Ce concept-car de Toyota ne cesse de m'étonner. C'est un croisement entre buggy, hot-rod, custom, moon car et avec un air robotique qui lui permettrait de figurer dans l'un des films de la franchise Terminator. Il n'a pas de carrosserie, sauf autour de l'habitacle - qui ressemble à celui d'un véhicule lunaire - et utilise les composants mécaniques comme éléments esthétiques. Voir à quoi ressemble une suspension et comment elle fonctionne, par exemple, est une forme d'art en soi.

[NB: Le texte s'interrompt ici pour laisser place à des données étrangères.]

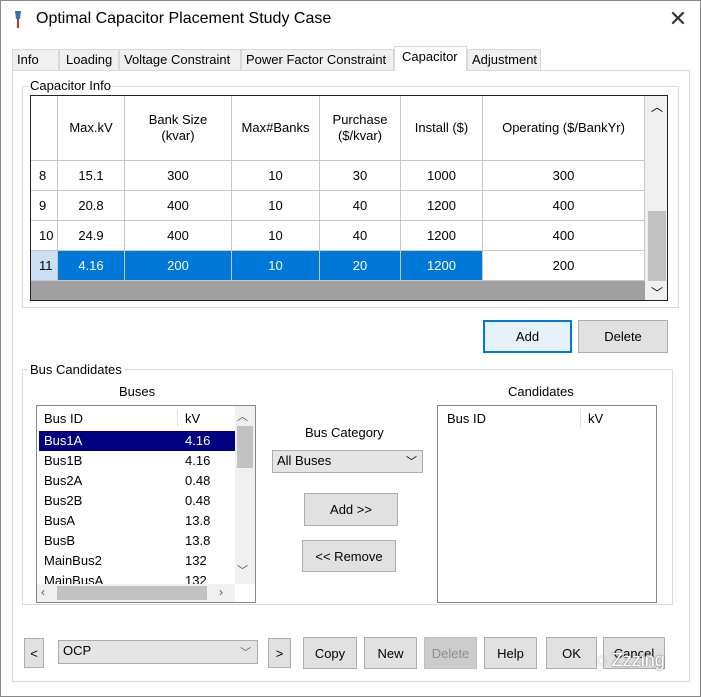 This screenshot has width=701, height=697. What do you see at coordinates (564, 128) in the screenshot?
I see `column-header: Operating ($/BankYr)` at bounding box center [564, 128].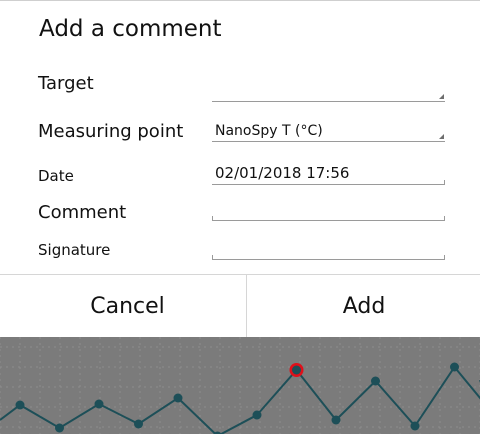 Image resolution: width=480 pixels, height=438 pixels. I want to click on measuring-point-value: NanoSpy T (°C), so click(269, 131).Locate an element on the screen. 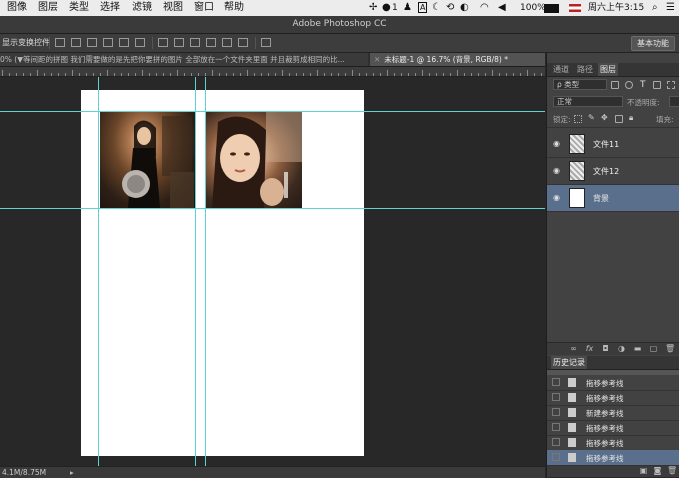  layer-row: ◉ 文件12 is located at coordinates (613, 172).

Laisser la mécanique, dans ce cas en position centrale arrière, et les autres composants mécaniques en vue fait partie de l'essence des hot-rods. De plus, les pneus de la Kikai ont des flancs blancs orientés vers l'intérieur. C'est un vieux truc des premiers jours des hot-rods. Lorsque tout le monde portait des pneus à rayures blanches, les hot-rodders les retournaient pour donner à la voiture un look plus agressif avec leurs pneus noirs. En fait, le design du Kikai a beaucoup plus de substance que celui de beaucoup d'autres concept-cars qui font la une des journaux.


Toyota Land Cruiser 70

Que fait un Land Cruisier 70 (le J70) au Salon de l'automobile de Tokyo 2015 ? Tout simplement, Toyota fabrique toujours l'indestructible Land Cruiser 70 pour de nombreux marchés. C'est même une icône de la marque. À tel point qu'après 10 ans d'absence, il est revenu sur le marché japonais en 2013. Cette année, cependant, elle quitte le marché national ; dépourvue de contrôle de stabilité, elle n'est plus homologable. Mais elle perdure sur de nombreux autres marchés, comme l'Australie (la J70 exposée a des plaques australiennes et peut également avoir de la boue australienne) où elle est le modèle de choix dans les zones rurales, notamment dans le bush. Elle n'est évidemment pas la seule, par exemple, l'usine portugaise Toyota Caetano (à Ovar) la fabrique encore pour l'exportation vers l'Afrique du Sud.


Daihatsu Copen Zero

Outre le fait qu'il s'agit d'un autre exemple de nom qui semble exotique en japonais mais qui peut être mal interprété en anglais, le Copen Cero est le dernier modèle de la famille Copen, qui vient s'ajouter au Copen Robe original et au X-play. La Copen se distingue par une nouvelle tentative de vendre une voiture avec une carrosserie interchangeable. Avec l'option "Formation habillée", lorsque vous vous lassez de l'agressivité visuelle de votre Copen Robe, vous l'emmenez chez le concessionnaire. Là, ils changent les blocs optiques et tous les panneaux de carrosserie (à l'exception des 2 portes) pour lui donner le look mignon et sympathique de la Copen Zero. La conversion vous coûtera 350 000 yens (environ 2 630 euros), mais le moteur sera toujours un 3 cylindres de 90 ch...

Les Daihatsu Copen Robe (à gauche) et X-Play (à droite).

Isuzu

La firme japonaise, connue en Europe pour son pick-up D-Max, fabrique également des camions. Au salon de Tokyo, elle a exposé le TX-80, un modèle d'une capacité de 5 tonnes développé après la Seconde Guerre mondiale pour la reconstruction du pays, et l'Isuzu-Hino 500 officiel qui a couru le Dakar 2014.

Daihatsu Cast

Et enfin, un autre Daihatsu. De manière originale, Daihatsu a donné un aperçu de son nouveau modèle, le Cast, en le présentant à l'échelle et réalisé en Lego. Il y aura trois variantes : le Style (urbain), l'Activa (type SUV) et le Sport.